> [BRIEF]
Copy out the entries from the line containing "Георгины (36, 641)" to the line containing "Лилейник (37, 809)", both included, reproducing each character as it appears.

> [INPUT RECORDS]
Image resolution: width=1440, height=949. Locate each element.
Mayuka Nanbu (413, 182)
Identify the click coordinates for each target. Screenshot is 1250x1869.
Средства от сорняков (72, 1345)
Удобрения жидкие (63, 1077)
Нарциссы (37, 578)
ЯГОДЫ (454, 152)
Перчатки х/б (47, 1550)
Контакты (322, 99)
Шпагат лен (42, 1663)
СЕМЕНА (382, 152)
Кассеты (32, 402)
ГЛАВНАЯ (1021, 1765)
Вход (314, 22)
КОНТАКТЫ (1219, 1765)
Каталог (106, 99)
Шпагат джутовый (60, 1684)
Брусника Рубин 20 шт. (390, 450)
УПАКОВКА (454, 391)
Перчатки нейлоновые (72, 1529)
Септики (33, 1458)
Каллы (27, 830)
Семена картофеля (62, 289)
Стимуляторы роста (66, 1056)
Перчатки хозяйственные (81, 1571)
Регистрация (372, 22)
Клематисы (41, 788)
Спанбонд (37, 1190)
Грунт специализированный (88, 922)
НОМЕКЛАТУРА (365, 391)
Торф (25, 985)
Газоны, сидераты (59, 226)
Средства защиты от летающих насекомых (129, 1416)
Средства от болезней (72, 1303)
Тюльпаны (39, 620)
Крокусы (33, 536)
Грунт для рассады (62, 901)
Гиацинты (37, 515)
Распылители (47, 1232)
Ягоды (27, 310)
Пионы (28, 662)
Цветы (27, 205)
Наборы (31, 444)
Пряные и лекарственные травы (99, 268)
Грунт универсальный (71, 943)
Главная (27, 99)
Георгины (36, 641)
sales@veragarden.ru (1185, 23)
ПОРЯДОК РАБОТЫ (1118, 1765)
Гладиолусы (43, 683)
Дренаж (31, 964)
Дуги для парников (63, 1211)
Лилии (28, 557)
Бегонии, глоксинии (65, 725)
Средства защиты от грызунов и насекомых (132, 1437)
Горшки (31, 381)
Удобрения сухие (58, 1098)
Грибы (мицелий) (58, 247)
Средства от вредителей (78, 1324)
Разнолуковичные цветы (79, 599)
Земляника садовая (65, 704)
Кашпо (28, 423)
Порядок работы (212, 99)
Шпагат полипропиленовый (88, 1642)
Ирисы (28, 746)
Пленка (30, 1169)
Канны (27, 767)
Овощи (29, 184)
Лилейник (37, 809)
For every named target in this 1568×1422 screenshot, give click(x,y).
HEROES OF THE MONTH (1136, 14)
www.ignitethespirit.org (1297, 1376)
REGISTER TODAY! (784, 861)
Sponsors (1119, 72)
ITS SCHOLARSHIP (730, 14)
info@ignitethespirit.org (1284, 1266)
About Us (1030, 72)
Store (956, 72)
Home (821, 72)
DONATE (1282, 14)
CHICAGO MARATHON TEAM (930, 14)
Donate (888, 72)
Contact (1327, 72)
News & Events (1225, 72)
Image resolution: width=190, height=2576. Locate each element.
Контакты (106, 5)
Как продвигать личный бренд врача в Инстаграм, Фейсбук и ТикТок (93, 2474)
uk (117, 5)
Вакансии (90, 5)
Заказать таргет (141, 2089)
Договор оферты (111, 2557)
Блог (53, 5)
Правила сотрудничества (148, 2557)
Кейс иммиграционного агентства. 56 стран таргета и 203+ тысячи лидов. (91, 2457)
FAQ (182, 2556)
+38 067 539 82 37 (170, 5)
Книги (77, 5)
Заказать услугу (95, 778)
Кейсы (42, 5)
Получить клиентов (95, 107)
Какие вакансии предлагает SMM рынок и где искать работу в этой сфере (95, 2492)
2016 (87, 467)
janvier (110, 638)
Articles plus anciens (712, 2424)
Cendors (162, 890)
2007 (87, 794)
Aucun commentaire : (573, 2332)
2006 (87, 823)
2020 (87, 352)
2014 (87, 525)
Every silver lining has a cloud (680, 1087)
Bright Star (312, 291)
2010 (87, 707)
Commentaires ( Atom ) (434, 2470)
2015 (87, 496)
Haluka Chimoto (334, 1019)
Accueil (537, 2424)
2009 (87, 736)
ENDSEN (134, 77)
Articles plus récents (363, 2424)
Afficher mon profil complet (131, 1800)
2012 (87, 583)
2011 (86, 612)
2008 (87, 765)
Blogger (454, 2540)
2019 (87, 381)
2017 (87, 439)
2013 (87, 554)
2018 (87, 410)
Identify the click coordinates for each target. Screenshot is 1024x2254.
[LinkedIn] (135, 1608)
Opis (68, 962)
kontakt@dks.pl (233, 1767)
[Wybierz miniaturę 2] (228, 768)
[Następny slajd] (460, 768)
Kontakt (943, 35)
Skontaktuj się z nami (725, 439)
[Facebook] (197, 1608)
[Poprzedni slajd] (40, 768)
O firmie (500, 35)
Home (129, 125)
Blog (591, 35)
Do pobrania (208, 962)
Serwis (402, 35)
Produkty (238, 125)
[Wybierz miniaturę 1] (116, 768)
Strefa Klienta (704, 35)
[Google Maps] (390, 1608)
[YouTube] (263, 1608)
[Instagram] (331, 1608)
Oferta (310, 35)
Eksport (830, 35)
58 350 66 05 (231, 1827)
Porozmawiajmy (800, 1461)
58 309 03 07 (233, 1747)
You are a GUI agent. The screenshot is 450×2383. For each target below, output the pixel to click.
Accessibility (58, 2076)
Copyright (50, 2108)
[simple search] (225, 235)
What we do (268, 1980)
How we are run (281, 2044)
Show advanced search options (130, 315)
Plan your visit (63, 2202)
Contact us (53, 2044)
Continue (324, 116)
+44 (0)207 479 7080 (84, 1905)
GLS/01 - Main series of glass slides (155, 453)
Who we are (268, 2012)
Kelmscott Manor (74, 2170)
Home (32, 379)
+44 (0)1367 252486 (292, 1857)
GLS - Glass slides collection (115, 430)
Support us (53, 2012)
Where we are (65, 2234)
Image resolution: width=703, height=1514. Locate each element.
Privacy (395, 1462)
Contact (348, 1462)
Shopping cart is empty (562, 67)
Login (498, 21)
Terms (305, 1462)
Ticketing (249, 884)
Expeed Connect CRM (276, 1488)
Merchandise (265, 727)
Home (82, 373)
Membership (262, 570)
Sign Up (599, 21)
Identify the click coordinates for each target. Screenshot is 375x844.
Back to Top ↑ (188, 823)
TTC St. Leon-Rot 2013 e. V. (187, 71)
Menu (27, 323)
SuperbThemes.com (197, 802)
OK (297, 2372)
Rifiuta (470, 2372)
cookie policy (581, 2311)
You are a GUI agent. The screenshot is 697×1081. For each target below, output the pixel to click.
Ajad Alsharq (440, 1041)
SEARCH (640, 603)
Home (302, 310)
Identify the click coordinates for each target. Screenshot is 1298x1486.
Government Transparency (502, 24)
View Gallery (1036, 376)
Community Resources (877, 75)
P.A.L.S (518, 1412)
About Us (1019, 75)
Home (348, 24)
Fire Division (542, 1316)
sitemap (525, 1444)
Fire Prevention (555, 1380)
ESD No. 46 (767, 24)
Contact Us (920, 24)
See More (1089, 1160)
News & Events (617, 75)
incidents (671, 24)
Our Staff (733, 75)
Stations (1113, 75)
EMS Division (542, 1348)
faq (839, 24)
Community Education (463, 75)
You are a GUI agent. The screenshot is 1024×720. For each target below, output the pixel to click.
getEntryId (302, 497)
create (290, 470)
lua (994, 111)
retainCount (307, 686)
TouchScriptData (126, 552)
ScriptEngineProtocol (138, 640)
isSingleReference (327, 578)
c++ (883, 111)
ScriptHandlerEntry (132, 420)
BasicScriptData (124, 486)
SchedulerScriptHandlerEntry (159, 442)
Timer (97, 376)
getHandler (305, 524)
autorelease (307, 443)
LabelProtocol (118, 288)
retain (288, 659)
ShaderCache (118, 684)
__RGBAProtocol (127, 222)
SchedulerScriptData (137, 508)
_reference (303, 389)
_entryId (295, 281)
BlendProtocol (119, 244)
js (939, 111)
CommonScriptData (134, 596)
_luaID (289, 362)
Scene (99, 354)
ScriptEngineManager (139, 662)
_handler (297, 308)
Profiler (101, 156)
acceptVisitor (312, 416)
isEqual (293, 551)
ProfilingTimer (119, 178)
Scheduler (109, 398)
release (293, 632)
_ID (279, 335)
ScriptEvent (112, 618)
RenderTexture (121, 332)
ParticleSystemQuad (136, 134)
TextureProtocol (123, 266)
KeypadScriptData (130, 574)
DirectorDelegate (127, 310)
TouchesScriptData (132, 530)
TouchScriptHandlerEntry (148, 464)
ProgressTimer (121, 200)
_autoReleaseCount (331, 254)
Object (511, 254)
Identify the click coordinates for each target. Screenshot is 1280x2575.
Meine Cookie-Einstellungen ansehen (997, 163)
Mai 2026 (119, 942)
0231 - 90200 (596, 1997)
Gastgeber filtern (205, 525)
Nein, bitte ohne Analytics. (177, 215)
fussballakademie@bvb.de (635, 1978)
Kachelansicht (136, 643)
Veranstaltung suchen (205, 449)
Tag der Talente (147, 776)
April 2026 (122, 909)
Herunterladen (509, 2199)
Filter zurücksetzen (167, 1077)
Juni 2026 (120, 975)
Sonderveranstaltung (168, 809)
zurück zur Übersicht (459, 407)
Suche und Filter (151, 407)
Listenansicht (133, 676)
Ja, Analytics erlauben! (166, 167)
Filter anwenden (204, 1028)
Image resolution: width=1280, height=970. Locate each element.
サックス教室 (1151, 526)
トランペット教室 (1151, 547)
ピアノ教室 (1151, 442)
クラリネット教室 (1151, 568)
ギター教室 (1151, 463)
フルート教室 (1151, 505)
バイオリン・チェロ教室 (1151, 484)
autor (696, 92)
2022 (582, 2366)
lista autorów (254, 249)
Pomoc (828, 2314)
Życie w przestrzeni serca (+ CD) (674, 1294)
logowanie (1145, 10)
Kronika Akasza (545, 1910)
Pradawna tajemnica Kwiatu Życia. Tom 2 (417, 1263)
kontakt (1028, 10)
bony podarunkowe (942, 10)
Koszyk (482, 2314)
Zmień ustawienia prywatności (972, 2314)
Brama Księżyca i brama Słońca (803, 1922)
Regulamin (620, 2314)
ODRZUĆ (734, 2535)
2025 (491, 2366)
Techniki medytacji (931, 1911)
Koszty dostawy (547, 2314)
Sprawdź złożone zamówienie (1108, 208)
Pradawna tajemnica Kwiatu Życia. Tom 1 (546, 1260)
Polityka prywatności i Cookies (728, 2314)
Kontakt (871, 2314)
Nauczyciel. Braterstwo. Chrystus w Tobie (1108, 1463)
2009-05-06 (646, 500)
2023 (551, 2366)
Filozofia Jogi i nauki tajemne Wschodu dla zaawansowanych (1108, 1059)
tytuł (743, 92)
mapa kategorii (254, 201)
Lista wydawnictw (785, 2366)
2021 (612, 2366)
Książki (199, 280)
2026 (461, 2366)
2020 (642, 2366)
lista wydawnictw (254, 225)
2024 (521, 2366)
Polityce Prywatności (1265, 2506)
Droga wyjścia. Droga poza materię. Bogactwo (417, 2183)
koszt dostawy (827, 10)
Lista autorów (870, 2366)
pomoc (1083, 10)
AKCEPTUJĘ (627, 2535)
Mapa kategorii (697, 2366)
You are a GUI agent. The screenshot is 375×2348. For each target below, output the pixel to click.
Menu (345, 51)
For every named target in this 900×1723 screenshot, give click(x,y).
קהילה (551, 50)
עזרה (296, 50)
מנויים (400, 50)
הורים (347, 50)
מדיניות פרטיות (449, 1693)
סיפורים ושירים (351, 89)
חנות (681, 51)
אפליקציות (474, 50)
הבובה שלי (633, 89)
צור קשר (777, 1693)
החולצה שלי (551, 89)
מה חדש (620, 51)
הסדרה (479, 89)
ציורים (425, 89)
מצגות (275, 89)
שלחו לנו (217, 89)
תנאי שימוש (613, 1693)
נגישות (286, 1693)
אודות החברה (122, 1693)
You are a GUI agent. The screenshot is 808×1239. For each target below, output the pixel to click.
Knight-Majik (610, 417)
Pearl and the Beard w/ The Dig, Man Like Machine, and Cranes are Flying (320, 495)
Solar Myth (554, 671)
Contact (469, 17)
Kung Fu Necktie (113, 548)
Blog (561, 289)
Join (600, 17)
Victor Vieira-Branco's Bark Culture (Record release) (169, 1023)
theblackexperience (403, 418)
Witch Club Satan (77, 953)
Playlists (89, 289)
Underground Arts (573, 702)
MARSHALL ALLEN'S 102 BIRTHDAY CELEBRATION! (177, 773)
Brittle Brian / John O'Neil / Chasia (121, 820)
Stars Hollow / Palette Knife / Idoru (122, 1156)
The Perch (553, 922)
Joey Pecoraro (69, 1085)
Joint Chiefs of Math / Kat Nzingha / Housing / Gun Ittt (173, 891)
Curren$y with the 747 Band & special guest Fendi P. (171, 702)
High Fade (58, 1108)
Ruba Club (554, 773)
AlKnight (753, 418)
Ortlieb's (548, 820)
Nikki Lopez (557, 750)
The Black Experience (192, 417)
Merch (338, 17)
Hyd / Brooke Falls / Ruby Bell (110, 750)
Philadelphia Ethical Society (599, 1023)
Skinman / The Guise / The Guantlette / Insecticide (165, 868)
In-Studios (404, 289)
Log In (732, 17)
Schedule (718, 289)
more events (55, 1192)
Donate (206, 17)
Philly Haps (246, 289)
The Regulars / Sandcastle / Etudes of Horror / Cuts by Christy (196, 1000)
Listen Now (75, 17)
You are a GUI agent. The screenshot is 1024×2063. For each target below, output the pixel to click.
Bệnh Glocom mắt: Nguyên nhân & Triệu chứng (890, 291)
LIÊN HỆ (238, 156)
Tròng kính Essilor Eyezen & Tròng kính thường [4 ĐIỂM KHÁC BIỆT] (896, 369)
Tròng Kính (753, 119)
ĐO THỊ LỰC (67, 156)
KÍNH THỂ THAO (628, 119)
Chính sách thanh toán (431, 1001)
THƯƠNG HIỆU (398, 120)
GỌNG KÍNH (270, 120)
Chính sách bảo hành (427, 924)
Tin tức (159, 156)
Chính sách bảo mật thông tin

> [RESPONSE TO THIS TASK]
Георгины (36, 641)
sales@veragarden.ru (1185, 23)
ПОРЯДОК РАБОТЫ (1118, 1765)
Гладиолусы (43, 683)
Дренаж (31, 964)
Дуги для парников (63, 1211)
Лилии (28, 557)
Бегонии, глоксинии (65, 725)
Средства защиты от грызунов и насекомых (132, 1437)
Горшки (31, 381)
Удобрения сухие (58, 1098)
Грибы (мицелий) (58, 247)
Средства от вредителей (78, 1324)
Разнолуковичные цветы (79, 599)
Земляника садовая (65, 704)
Кашпо (28, 423)
Порядок работы (212, 99)
Шпагат полипропиленовый (88, 1642)
Ирисы (28, 746)
Пленка (30, 1169)
Канны (27, 767)
Овощи (29, 184)
Лилейник (37, 809)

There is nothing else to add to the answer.